Gerade
mal 13 Jahre alt war das Mädchen aus Florida, das im Jahr 2009 am Ende
eines tragischen Dramas freiwillig aus dem Leben schied. Hope Witsell,
ein Mädchen aus einem ländlich geprägten Vorort von Sundance in Florida,
ging dort in die Beth Shields Middle School und war eines von drei
Kindern von Charlie und Donna Witsell in einer zwar religiösen, aber
keineswegs weltfremden Familie. Der Vater achtete nämlich nach eigenen
Angaben darauf, seinen Kindern auch im Umgang mit modernen Medien,
insbesondere dem Internet, zu zeigen. Er bemühte sich, mit ihnen darüber zu sprechen,
was sie sich dort ansehen sollten und was eben eher nicht.
Als die 13-Jährige sich verliebt, sendet sie ihrem Schwarm ein
selbstgeschossenes Handyfoto, das sie oben ohne zeigt. Dort wird das
Foto offenbar von einem anderen Mädchen entdeckt, welche das Handy des
männlichen Adressaten in die Hand bekommt. Prompt leitet sie es weiter.

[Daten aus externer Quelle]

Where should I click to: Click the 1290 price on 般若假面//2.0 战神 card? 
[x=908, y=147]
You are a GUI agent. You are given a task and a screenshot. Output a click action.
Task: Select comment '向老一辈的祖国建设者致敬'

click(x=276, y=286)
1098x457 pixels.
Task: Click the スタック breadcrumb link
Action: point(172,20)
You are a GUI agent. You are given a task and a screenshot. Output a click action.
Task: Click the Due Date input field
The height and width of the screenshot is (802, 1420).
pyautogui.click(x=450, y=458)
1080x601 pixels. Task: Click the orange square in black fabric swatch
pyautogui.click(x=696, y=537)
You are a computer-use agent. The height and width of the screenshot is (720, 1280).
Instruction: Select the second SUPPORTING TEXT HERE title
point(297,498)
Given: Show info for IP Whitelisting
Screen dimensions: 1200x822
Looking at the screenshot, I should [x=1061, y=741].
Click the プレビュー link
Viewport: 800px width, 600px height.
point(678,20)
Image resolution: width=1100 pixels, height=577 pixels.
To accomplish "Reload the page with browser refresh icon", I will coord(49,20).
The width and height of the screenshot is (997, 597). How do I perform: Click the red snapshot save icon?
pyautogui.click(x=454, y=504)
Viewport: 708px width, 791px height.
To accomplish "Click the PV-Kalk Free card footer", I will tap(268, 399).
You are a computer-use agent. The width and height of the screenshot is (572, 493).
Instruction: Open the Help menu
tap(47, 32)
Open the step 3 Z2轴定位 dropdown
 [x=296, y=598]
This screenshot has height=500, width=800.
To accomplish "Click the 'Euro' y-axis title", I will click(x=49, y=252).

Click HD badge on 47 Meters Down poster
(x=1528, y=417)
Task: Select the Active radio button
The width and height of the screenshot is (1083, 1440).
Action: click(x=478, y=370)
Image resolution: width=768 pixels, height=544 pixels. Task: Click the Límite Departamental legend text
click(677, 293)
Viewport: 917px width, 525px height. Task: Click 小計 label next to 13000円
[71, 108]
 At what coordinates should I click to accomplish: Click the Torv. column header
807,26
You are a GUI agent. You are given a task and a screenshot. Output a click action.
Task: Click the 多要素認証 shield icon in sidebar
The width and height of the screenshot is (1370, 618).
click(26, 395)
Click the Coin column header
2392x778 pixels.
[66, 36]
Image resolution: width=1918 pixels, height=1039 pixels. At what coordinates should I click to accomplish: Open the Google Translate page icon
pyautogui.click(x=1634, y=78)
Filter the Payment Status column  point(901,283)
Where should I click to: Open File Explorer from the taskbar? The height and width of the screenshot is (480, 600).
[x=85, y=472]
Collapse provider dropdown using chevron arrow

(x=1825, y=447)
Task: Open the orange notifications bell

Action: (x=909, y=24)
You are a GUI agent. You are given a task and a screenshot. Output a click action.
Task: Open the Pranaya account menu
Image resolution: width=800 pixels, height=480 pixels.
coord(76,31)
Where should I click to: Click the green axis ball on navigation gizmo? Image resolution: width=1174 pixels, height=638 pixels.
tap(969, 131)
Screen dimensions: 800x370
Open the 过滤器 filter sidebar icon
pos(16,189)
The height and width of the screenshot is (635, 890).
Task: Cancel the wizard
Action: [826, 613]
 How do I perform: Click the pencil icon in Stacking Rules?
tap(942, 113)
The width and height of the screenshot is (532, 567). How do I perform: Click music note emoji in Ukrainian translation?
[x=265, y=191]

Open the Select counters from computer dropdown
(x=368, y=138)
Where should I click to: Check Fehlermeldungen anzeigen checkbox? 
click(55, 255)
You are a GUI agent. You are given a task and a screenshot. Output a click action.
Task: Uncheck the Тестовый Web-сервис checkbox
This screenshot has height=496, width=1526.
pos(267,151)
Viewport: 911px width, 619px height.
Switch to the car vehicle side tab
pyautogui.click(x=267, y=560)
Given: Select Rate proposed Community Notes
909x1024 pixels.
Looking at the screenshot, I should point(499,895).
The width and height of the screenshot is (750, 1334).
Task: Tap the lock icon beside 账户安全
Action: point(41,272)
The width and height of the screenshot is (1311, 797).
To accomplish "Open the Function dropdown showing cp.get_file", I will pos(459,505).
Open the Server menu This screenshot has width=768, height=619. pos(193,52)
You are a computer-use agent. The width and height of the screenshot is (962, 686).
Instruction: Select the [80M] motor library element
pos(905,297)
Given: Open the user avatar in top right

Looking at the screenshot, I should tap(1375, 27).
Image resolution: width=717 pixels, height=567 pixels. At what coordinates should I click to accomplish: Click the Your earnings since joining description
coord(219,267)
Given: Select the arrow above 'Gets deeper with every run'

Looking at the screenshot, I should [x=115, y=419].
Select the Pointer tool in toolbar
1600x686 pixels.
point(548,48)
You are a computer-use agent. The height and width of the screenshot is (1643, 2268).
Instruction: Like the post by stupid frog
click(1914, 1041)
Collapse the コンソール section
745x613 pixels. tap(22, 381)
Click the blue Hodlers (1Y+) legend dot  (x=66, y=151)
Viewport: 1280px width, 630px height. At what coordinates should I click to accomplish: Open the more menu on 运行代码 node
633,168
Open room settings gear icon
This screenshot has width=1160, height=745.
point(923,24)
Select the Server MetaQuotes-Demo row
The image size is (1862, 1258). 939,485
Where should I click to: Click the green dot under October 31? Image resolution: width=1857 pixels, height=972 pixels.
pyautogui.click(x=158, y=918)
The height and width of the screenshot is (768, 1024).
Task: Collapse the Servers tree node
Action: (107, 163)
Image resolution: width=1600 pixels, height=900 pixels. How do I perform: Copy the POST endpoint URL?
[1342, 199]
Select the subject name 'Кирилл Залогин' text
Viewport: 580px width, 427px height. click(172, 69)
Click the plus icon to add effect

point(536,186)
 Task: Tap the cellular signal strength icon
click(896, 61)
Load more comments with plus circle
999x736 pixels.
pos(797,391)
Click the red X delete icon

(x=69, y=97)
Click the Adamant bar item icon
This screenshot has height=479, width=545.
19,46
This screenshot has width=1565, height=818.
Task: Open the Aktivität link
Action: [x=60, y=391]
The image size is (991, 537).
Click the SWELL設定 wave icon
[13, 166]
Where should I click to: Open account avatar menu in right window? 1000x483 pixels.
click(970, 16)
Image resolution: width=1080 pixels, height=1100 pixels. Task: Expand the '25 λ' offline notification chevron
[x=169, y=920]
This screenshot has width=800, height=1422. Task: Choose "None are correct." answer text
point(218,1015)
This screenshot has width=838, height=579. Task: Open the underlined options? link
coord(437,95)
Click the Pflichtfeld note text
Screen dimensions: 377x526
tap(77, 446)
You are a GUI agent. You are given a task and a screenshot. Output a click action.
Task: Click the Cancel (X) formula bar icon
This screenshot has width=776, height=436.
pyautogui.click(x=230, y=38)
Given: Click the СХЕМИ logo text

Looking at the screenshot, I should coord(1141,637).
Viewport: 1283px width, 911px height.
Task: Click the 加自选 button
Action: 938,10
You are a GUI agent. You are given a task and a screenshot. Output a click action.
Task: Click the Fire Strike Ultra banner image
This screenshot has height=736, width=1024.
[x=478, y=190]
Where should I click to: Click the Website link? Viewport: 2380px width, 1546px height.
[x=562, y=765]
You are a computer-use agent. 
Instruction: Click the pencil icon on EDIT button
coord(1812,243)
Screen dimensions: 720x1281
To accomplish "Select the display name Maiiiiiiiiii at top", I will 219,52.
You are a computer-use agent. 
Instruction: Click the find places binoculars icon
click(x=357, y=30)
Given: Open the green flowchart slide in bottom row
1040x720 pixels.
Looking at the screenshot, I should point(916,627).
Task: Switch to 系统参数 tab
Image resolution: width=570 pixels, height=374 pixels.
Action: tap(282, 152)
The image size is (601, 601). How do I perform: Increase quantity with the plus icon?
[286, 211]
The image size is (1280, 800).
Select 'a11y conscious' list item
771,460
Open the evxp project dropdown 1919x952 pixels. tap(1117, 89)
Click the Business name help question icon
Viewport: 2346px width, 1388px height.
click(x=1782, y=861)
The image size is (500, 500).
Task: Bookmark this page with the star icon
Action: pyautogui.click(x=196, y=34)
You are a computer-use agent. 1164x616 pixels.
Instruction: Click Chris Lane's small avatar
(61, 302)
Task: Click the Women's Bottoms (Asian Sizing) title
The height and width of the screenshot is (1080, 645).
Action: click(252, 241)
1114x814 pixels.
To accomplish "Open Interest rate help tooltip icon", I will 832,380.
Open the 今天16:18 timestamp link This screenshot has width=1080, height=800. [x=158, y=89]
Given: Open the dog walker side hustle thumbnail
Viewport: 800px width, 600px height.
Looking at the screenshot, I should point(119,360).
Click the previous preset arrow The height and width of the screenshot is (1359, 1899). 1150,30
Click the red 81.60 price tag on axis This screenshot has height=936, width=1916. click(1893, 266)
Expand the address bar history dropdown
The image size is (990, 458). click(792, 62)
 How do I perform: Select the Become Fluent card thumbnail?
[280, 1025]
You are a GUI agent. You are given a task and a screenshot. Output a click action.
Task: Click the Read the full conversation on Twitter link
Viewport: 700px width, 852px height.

Ein paar Tage später kursiert das Foto an allen möglichen Schulen der
Umgebung. Wo immer sich Hope zeigt, wird sie deshalb angemacht und als
Schlampe diffamiert.
Aus Sexting, dem was von der Teenagerin
ursprünglich wohl "als wechselseitiger intimer Austausch" im
Rahmen ihrer Liebesbeziehung (vgl. Döring
2012, S.49) gedacht war, wurde so über Nacht ein Mobbing-Fall.
Als das Bild auch noch im sozialen Netzwerk von MySpace auftauchte,
verschärfte sich das Ganze zu einem
Cyber-Mobbing-Problem, aus dem das Opfer keinen Ausweg mehr fand.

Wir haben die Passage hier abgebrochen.